── Entries provided ──

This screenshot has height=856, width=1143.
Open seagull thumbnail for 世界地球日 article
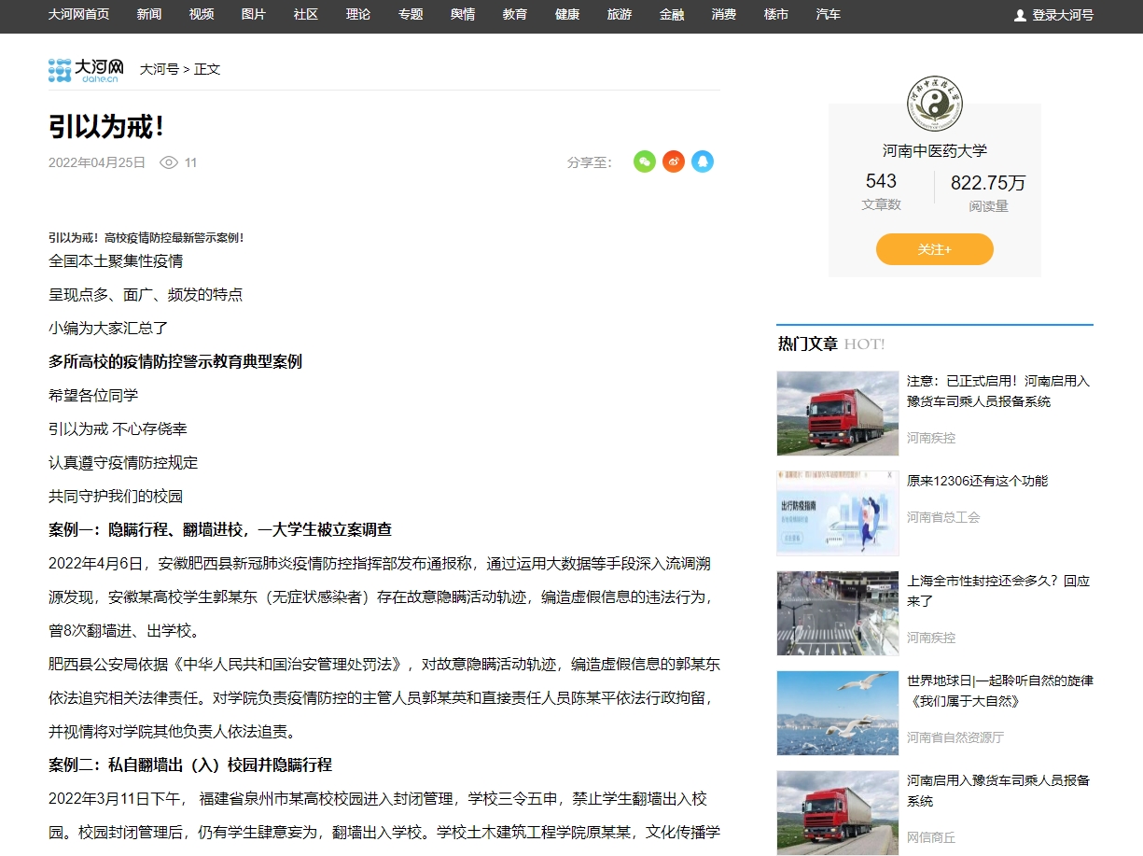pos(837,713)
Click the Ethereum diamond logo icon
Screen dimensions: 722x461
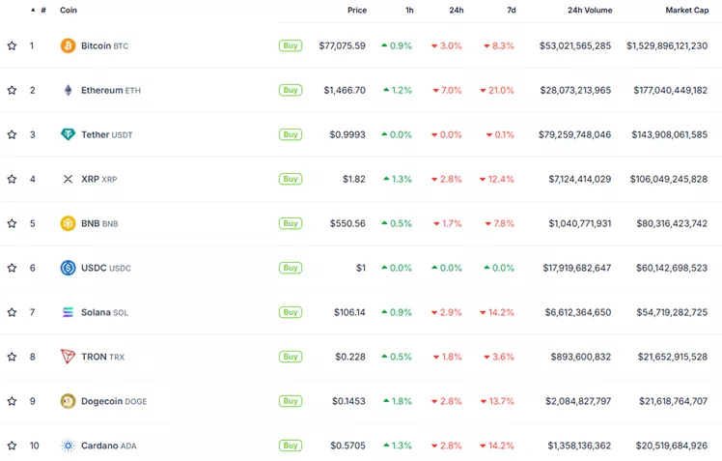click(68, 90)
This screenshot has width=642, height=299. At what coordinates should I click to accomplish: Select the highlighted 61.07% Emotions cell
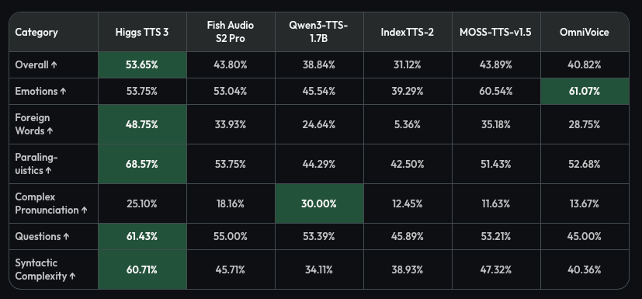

───

- [What you need to do]:
All lines in the entries above that include "height" should be found and copied.

- [Response for this exercise]:
This screenshot has height=856, width=1143.
This screenshot has width=642, height=299. At what coordinates should I click to accomplish: Select the highlighted 61.07% Emotions cell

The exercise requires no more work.